Parts of the exercise:
1) Please reproduce this part of the custom event source page word for word: begin at the words "self.session = None" and stop after "await asyncio.sleep(self.poll_interval)".
2) Write the next part of the custom event source page, picking up right after its last line.

*** Page extract ***

Custom Event Source¶
This pattern demonstrates building custom sources for polling external systems or handling custom data ingestion scenarios.
Use Cases¶
Polling REST APIs for new data
Integrating with proprietary systems
Custom file watchers
Database change data capture
Basic Custom Source¶
A minimal custom source:
import bspump
import asyncio
class MyCustomSource(bspump.Source):
async def main(self):
while True:
# Fetch data from external system
events = await self.fetch_events()
for event in events:
await self.Pipeline.ready()
await self.Pipeline.process(event)
# Wait before next poll
await asyncio.sleep(10)
async def fetch_events(self):
# Implement your data fetching logic
return [{"id": 1, "data": "example"}]
Polling REST API¶
A source that polls a REST API:
import bspump
import aiohttp
import asyncio
class RESTPollingSource(bspump.Source):
def __init__(self, app, pipeline, id=None, config=None):
super().__init__(app, pipeline, id, config)
self.url = self.Config.get("url")
self.poll_interval = self.Config.getint("poll_interval", 60)
self.session = None
self.last_id = None
async def main(self):
async with aiohttp.ClientSession() as self.session:
while True:
await self.poll()
await asyncio.sleep(self.poll_interval)
async def poll(self):
params = {}
if self.last_id:
params["since_id"] = self.last_id
async with self.session.get(self.url, params=params) as response:
data = await response.json()
for item in data.get("items", []):
await self.Pipeline.ready()
await self.Pipeline.process(item)
self.last_id = item.get("id")
Using Thread Pools¶
For blocking operations, use a thread pool:
import bspump
import asyncio
from concurrent.futures import ThreadPoolExecutor
class ThreadedSource(bspump.Source):
def __init__(self, app, pipeline, id=None, config=None):
super().__init__(app, pipeline, id, config)

*** Data entries ***

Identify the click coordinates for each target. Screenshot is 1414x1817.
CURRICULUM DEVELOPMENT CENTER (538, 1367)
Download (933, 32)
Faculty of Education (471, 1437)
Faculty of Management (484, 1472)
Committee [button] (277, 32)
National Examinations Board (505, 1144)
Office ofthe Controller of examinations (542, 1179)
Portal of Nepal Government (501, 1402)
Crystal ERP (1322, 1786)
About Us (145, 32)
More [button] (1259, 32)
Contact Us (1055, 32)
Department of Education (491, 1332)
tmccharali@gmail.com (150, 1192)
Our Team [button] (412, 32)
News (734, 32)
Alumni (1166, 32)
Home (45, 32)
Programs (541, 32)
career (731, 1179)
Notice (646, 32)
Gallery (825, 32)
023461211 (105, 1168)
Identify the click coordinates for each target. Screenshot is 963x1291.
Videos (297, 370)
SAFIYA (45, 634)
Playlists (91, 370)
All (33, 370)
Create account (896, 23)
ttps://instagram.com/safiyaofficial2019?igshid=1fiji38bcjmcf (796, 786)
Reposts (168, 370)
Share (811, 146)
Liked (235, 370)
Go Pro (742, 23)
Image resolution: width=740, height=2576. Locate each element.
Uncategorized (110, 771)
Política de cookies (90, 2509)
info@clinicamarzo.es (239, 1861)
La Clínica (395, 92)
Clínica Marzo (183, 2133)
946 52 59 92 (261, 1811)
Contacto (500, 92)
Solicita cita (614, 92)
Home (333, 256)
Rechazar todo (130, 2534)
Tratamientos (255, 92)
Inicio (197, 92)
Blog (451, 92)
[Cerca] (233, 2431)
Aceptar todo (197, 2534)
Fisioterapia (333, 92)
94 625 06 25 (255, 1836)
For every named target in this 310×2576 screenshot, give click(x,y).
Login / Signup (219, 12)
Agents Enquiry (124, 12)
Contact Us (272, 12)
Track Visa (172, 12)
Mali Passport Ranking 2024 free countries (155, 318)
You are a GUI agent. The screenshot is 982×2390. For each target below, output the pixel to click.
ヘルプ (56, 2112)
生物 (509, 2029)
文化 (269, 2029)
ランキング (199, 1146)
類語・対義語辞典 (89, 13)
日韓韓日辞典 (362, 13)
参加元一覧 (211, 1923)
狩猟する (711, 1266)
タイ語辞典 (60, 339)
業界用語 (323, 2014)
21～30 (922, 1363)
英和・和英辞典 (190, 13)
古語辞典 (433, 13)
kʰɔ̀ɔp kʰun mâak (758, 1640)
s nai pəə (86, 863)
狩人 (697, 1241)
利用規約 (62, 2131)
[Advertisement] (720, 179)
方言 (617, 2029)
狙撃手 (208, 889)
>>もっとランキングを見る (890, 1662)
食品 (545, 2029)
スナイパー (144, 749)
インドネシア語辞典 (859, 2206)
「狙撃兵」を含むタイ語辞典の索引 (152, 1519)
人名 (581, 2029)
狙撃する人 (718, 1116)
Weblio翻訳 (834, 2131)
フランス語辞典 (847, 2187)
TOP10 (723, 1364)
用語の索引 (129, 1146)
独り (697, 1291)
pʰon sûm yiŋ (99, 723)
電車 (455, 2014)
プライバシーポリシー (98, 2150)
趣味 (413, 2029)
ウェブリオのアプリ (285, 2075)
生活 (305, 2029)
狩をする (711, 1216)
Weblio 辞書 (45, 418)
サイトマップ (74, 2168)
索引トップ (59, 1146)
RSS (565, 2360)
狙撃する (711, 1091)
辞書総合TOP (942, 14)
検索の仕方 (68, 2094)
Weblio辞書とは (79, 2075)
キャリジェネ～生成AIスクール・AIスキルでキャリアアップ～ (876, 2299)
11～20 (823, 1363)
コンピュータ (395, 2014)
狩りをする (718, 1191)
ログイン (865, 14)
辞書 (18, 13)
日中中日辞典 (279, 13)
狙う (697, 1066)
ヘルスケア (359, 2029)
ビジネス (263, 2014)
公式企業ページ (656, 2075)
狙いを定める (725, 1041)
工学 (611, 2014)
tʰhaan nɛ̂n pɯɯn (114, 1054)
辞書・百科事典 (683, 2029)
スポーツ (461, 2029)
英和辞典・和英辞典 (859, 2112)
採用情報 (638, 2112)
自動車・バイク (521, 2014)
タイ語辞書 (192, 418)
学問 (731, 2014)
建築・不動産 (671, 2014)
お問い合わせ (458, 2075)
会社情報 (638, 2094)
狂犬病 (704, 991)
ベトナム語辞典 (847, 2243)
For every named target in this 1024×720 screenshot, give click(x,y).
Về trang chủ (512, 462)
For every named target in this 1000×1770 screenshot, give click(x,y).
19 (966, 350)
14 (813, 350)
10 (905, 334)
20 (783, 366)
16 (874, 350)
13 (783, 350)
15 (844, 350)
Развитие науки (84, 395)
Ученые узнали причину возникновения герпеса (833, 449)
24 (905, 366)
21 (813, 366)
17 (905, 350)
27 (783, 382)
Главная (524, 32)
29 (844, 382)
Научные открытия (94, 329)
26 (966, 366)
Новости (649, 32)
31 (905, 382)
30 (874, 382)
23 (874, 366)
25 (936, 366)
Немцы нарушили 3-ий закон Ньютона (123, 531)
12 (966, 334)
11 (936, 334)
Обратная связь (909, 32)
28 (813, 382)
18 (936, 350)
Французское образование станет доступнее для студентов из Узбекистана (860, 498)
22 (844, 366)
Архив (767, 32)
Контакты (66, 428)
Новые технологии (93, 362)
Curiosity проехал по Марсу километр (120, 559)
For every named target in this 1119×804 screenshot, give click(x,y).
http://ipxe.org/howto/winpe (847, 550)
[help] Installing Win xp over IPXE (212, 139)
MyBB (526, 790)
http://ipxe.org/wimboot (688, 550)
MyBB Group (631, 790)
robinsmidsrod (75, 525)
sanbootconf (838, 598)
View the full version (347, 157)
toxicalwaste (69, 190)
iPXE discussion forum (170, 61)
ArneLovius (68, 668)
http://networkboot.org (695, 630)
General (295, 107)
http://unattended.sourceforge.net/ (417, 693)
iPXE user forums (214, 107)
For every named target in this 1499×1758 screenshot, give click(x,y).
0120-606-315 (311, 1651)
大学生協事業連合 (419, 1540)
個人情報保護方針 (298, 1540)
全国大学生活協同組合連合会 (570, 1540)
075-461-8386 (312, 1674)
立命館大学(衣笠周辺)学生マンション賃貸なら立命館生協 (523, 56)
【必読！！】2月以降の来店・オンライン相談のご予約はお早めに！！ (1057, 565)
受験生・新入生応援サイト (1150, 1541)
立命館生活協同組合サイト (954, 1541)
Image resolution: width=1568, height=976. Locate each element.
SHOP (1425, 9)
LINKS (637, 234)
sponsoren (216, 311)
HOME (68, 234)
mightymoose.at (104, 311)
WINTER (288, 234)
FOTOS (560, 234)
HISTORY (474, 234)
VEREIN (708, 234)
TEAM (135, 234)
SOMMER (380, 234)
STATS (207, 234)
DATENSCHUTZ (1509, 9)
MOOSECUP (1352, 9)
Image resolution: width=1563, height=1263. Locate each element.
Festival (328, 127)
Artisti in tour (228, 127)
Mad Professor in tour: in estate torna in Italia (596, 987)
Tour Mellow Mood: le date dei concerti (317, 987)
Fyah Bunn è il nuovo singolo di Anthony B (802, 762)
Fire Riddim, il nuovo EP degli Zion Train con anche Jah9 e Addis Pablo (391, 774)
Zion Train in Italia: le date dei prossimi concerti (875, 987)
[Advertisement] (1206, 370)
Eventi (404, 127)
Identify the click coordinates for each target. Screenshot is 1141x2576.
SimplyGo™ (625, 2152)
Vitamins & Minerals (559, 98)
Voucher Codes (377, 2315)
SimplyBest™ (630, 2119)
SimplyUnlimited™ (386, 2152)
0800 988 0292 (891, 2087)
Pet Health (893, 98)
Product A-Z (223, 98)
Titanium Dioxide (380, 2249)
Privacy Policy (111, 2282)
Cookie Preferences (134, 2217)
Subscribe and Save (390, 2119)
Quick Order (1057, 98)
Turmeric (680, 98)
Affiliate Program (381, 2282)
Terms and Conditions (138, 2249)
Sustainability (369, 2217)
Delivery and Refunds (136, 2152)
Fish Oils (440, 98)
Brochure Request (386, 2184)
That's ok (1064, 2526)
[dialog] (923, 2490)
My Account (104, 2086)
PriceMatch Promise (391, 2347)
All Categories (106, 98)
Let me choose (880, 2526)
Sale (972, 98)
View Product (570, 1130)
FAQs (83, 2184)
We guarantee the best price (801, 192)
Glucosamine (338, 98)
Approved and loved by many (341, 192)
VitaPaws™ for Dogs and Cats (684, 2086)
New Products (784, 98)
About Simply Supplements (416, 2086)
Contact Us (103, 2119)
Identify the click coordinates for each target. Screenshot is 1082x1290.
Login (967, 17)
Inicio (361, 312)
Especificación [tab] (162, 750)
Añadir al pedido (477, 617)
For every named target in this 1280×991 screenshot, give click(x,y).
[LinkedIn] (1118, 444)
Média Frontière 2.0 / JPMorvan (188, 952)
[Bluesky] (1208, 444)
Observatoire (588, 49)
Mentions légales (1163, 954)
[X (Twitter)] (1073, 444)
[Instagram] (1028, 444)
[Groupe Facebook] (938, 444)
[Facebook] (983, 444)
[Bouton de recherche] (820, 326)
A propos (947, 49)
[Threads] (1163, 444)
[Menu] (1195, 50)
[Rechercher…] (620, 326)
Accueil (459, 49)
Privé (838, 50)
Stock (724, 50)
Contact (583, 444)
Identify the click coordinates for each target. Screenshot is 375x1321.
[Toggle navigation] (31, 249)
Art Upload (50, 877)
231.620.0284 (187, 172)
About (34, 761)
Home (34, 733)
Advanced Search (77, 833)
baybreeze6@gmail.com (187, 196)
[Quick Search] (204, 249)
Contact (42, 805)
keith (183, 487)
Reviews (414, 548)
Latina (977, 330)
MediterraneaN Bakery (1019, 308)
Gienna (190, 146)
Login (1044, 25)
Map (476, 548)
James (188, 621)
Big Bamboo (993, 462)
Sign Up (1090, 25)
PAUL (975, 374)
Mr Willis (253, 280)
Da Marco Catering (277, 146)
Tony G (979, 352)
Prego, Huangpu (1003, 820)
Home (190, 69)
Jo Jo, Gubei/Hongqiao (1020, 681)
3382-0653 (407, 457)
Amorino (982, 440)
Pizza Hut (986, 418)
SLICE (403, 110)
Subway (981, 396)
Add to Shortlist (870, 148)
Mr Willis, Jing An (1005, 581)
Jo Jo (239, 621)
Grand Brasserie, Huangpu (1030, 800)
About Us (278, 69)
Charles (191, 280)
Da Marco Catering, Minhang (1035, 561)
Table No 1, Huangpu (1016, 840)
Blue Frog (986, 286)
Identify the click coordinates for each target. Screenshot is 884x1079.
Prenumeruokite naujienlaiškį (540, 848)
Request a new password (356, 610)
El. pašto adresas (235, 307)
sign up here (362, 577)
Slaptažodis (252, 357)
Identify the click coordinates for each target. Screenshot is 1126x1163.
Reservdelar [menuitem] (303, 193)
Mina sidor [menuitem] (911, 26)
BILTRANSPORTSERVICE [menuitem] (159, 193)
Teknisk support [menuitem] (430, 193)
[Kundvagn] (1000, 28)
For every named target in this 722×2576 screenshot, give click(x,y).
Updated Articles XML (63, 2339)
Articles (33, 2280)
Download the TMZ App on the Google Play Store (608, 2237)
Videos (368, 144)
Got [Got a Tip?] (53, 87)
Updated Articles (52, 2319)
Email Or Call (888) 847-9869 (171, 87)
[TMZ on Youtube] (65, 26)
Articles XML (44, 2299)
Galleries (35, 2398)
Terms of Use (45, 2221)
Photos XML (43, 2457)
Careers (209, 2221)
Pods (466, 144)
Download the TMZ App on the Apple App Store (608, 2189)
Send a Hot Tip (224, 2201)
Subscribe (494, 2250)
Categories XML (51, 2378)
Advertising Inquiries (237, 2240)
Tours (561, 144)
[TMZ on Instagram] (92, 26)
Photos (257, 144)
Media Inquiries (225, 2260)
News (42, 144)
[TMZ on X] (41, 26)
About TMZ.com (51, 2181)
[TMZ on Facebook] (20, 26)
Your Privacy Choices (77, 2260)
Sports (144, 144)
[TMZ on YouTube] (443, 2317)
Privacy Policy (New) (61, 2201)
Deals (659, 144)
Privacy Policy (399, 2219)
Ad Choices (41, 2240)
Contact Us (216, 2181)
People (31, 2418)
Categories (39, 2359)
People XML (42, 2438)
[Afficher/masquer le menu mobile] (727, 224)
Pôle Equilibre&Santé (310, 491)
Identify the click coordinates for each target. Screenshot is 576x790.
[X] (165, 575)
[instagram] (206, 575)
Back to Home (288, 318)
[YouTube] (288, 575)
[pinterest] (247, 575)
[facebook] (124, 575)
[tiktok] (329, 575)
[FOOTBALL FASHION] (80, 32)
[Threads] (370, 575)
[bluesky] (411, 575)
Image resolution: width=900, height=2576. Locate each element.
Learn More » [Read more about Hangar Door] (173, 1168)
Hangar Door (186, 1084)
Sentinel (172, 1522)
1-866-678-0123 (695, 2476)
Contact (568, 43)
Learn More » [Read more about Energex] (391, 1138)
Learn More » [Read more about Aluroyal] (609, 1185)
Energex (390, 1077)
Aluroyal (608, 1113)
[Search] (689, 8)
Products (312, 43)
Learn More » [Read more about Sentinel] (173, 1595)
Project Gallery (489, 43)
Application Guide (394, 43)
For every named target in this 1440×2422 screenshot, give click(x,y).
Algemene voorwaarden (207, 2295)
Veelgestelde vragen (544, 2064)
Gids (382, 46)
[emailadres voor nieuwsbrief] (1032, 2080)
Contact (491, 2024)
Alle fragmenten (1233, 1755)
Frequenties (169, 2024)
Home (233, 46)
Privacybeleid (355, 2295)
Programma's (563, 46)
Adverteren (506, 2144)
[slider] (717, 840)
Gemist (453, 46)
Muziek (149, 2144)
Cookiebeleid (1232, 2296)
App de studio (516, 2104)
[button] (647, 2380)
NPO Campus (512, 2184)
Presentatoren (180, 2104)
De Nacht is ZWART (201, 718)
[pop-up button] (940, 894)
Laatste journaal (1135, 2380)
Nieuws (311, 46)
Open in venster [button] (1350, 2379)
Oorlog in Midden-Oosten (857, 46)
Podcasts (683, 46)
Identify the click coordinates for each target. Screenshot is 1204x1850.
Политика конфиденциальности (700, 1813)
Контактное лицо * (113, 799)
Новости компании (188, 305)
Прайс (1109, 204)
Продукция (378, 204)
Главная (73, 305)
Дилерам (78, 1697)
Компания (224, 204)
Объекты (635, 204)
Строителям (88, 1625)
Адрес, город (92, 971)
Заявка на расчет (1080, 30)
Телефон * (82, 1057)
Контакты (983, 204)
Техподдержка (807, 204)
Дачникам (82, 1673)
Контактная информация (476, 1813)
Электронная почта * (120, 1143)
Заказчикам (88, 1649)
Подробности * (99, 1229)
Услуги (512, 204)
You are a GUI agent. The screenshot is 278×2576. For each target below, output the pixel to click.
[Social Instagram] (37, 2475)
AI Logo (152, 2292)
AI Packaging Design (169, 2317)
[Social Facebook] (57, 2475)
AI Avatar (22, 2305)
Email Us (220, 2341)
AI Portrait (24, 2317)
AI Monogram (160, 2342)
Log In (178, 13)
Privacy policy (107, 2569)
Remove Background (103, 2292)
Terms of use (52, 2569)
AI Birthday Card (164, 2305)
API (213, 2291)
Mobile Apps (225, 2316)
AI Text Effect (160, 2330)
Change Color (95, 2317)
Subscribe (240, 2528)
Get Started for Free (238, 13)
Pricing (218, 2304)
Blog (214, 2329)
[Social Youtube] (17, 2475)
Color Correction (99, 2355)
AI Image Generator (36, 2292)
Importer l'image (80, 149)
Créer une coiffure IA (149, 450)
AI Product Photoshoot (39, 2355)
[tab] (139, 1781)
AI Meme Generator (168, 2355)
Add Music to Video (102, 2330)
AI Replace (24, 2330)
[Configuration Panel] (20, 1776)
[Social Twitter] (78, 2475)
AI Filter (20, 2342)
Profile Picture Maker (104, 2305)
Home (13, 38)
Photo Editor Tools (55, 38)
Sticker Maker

***

Responses:
1)
self.session = None
self.last_id = None
async def main(self):
async with aiohttp.ClientSession() as self.session:
while True:
await self.poll()
await asyncio.sleep(self.poll_interval)

2)
self.executor = ThreadPoolExecutor(max_workers=4)
async def main(self):
loop = asyncio.get_event_loop()
while True:
# Run blocking operation in thread pool
events = await loop.run_in_executor(
self.executor,
self.blocking_fetch
)
for event in events:
await self.Pipeline.ready()
await self.Pipeline.process(event)
await asyncio.sleep(10)
def blocking_fetch(self):
# Blocking I/O operations here
import requests
response = requests.get("https://api.example.com/data")
return response.json()
TriggerSource for Scheduled Polling¶
Use TriggerSource for cron-scheduled polling:
from bspump.abc.source import TriggerSource
from bspump.trigger import CronTrigger
class ScheduledPollingSource(TriggerSource):
async def cycle(self, *args, **kwargs):
# Called on each trigger
events = await self.fetch_events()
for event in events:
await self.Pipeline.ready()
await self.Pipeline.process(event)
async def fetch_events(self):
async with aiohttp.ClientSession() as session:
async with session.get(self.url) as response:
return await response.json()
# Usage
source = ScheduledPollingSource(app, pipeline).on(
CronTrigger(app, "*/5 * * * *") # Every 5 minutes
)
Jupyter Implementation¶
from bspump.jupyter import *
from bspump.abc.source import TriggerSource
from bspump.trigger import CronTrigger
import aiohttp
class APIPollingSource(TriggerSource):
async def cycle(self, *args, **kwargs):
await self.Pipeline.ready()
async with aiohttp.ClientSession() as session:
async with session.get("https://api.example.com/events") as resp:
data = await resp.json()
for event in data:
await self.Pipeline.process(event)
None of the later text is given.